[Dataset entries]
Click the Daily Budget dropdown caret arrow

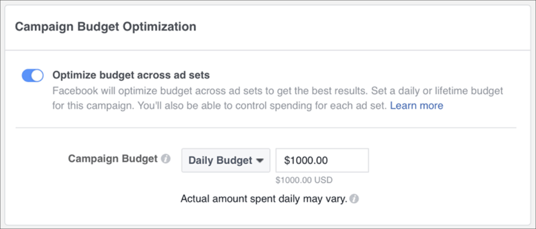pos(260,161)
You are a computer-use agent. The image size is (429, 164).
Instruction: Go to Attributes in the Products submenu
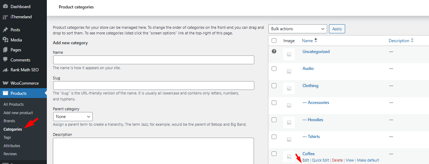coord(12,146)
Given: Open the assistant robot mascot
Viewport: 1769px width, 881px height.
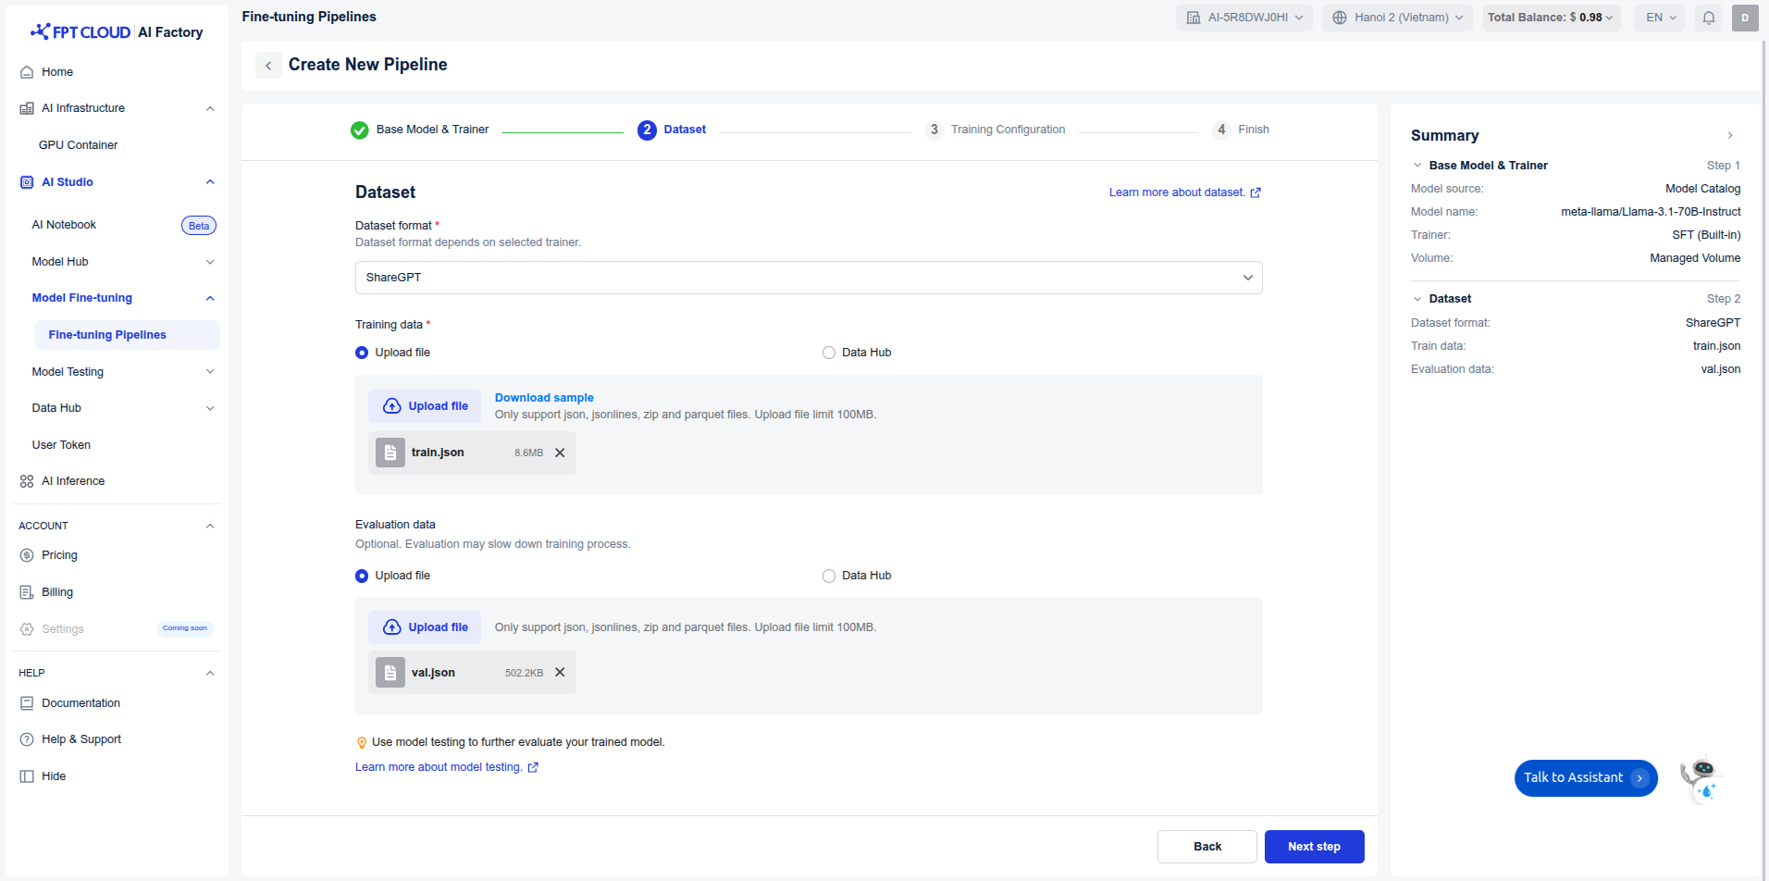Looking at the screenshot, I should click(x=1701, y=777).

==

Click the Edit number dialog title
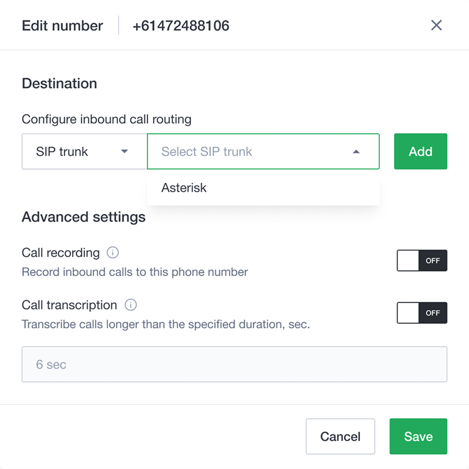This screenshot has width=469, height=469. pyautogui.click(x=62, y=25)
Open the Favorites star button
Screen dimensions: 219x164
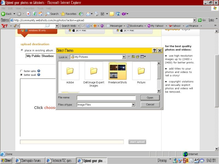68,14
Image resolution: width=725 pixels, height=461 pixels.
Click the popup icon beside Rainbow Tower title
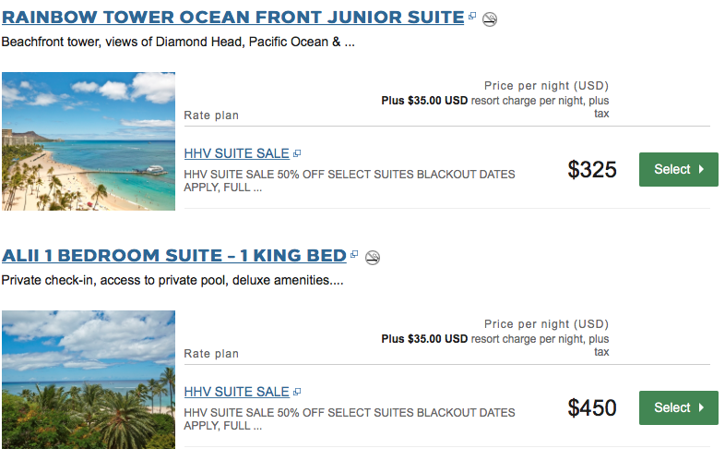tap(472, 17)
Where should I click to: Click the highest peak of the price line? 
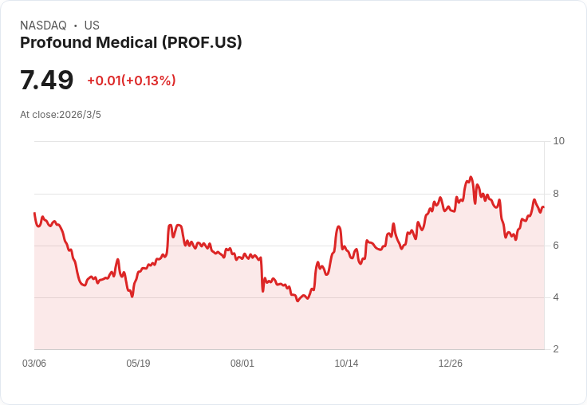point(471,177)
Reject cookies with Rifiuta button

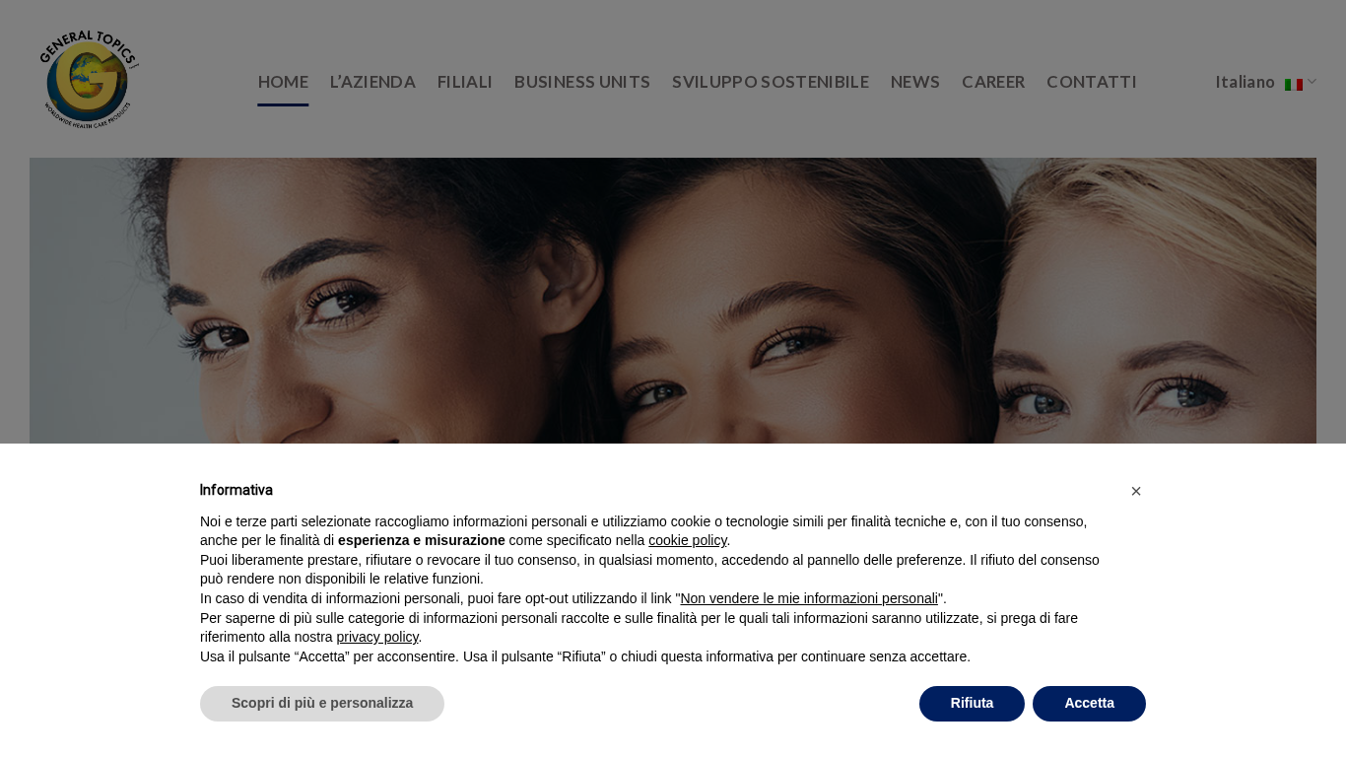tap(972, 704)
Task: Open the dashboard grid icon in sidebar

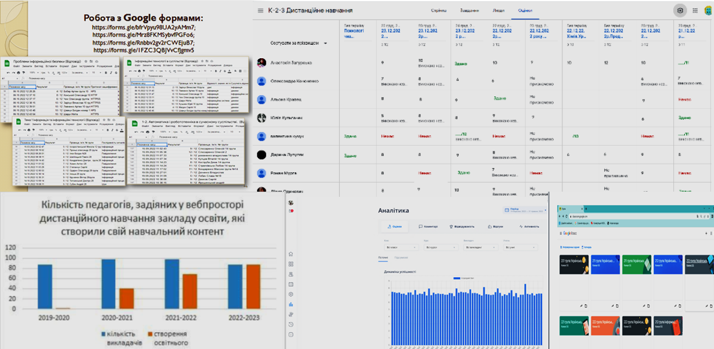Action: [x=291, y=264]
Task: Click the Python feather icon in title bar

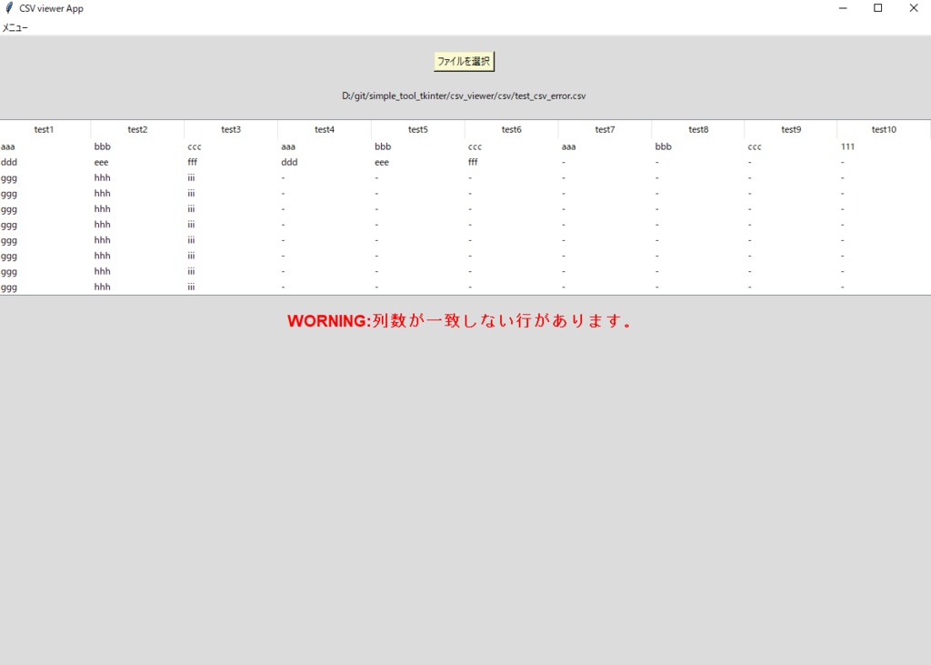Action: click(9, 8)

==

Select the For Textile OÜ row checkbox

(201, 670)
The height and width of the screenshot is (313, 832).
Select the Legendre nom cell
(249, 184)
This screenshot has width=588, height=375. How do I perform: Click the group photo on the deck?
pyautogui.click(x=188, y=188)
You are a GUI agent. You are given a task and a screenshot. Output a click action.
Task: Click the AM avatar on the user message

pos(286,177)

* [Assignment]: Show every line from the entries above in which "agent" appears.

* [Result]:
You are a computer-use agent. The image size is (429, 164).
You are a GUI agent. You are given a task and a screenshot. Output a click action.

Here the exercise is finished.